Extrait du texte |

◆ ◆ ◆ ◆ ◆

Personne ne sort les fusils, Sandra Lucbert.
« La société, qu’on le veuille ou non, nous rentre dedans. Répétitivement, elle s’incruste, elle nous pioche, elle grave en nous ses marquages.«
De Mai à Juillet 2019 se tient le procès de France Telecom Orange dont les dirigeants sont accusés d’avoir organisé sciemment la maltraitance des salariés, les conduisant parfois à la mort. Le procès est public, les comptes-rendus accessibles.
L’auteure les a lu et a été saisie, glacée par le langage des accusés et de leur organisation : un langage froid, machinal où les individus n’existent plus en tant que tels. A ce premier choc s’ajoute la réalisation que le monde de la justice est également gangréné par ce langage qui chosifie les êtres.

◆ ◆ ◆ ◆ ◆

Travail demandé |
1. D’après l’extrait, à quelle période s’est tenu le procès de France Telecom Orange ?
2. Les affirmations suivantes concordent-elles avec l’extrait ? Répondez par oui ou par non et citez les mots du texte qui le justifient.
(a) Le procès de France Telecom Orange s’est déroulé à huis clos.
(b) Le monde de la justice est épargné par le langage des accusés.
(c) Les dirigeants sont accusés d’avoir organisé sciemment la maltraitance des salariés.
3. Relevez toutes les actions que la citation placée en tête de l’extrait attribue à la société.

Données fournies |
◆ ◆ ◆ ◆ ◆

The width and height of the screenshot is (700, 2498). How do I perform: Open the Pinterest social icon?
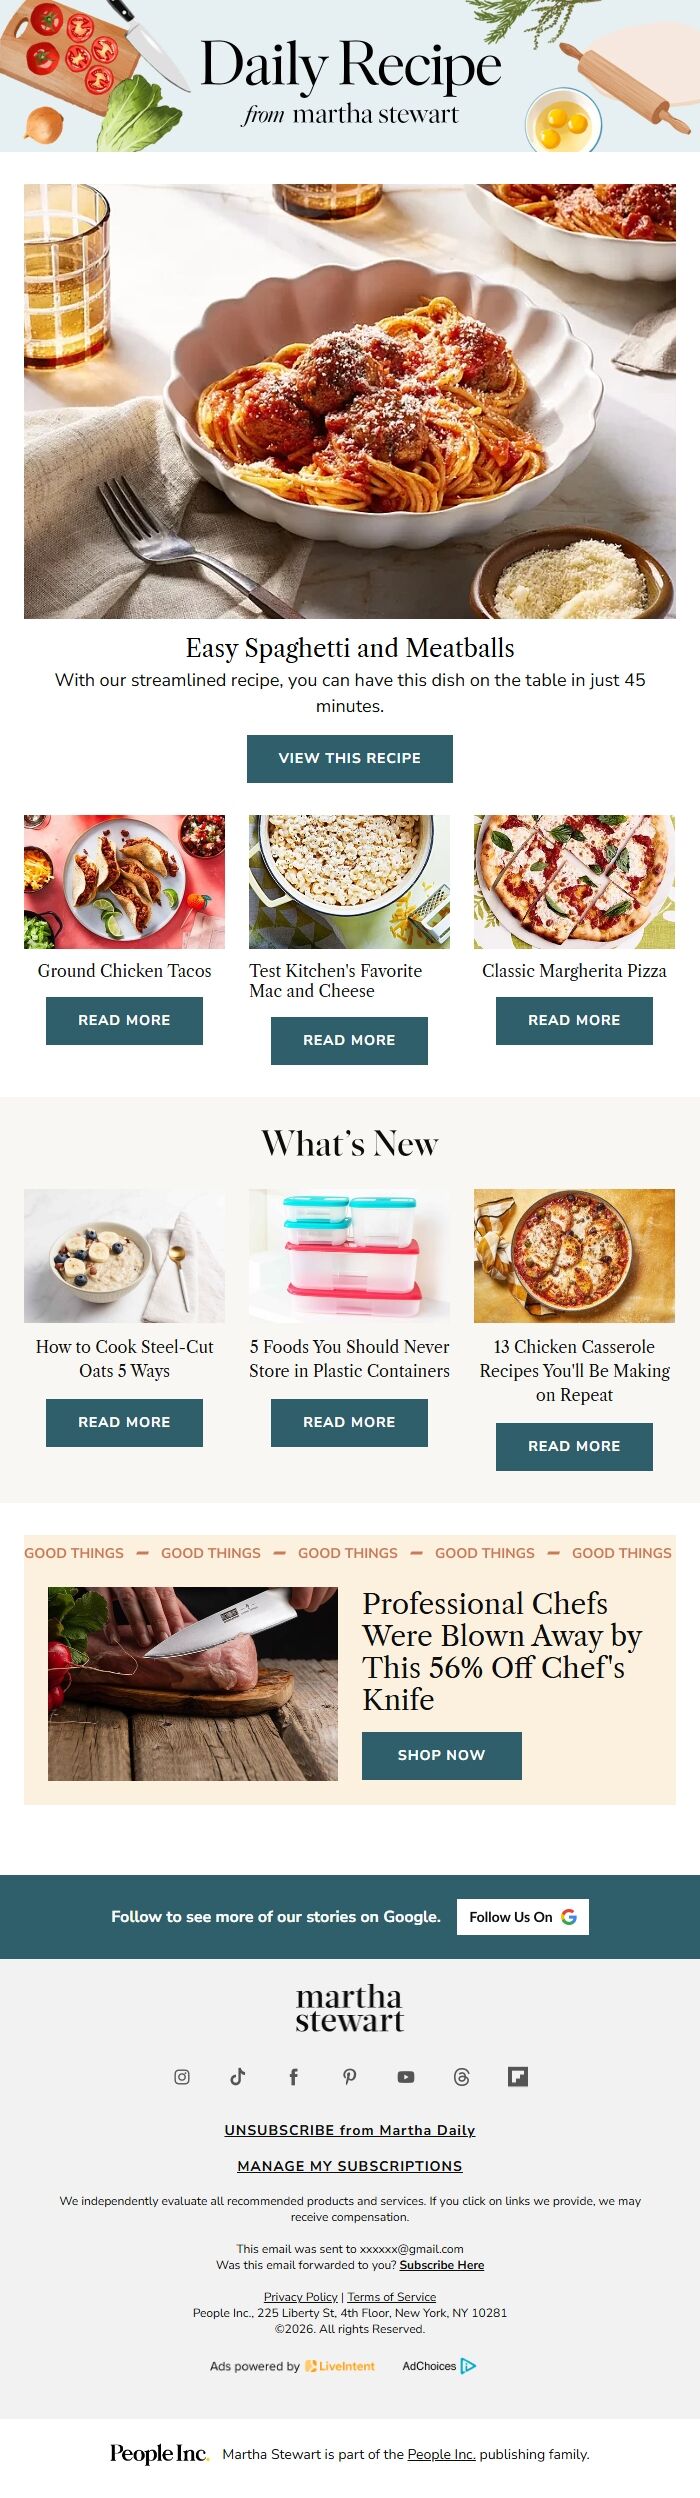[350, 2077]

◆ ◆ ◆ ◆ ◆

Résultats attendus |
1. De mai à juillet 2019.

2.
(a) Non : « Le procès est public, les comptes-rendus accessibles. »
(b) Non : « le monde de la justice est également gangréné par ce langage qui chosifie les êtres »
(c) Oui : « dont les dirigeants sont accusés d’avoir organisé sciemment la maltraitance des salariés »

3.
- elle nous rentre dedans
- elle s’incruste
- elle nous pioche
- elle grave en nous ses marquages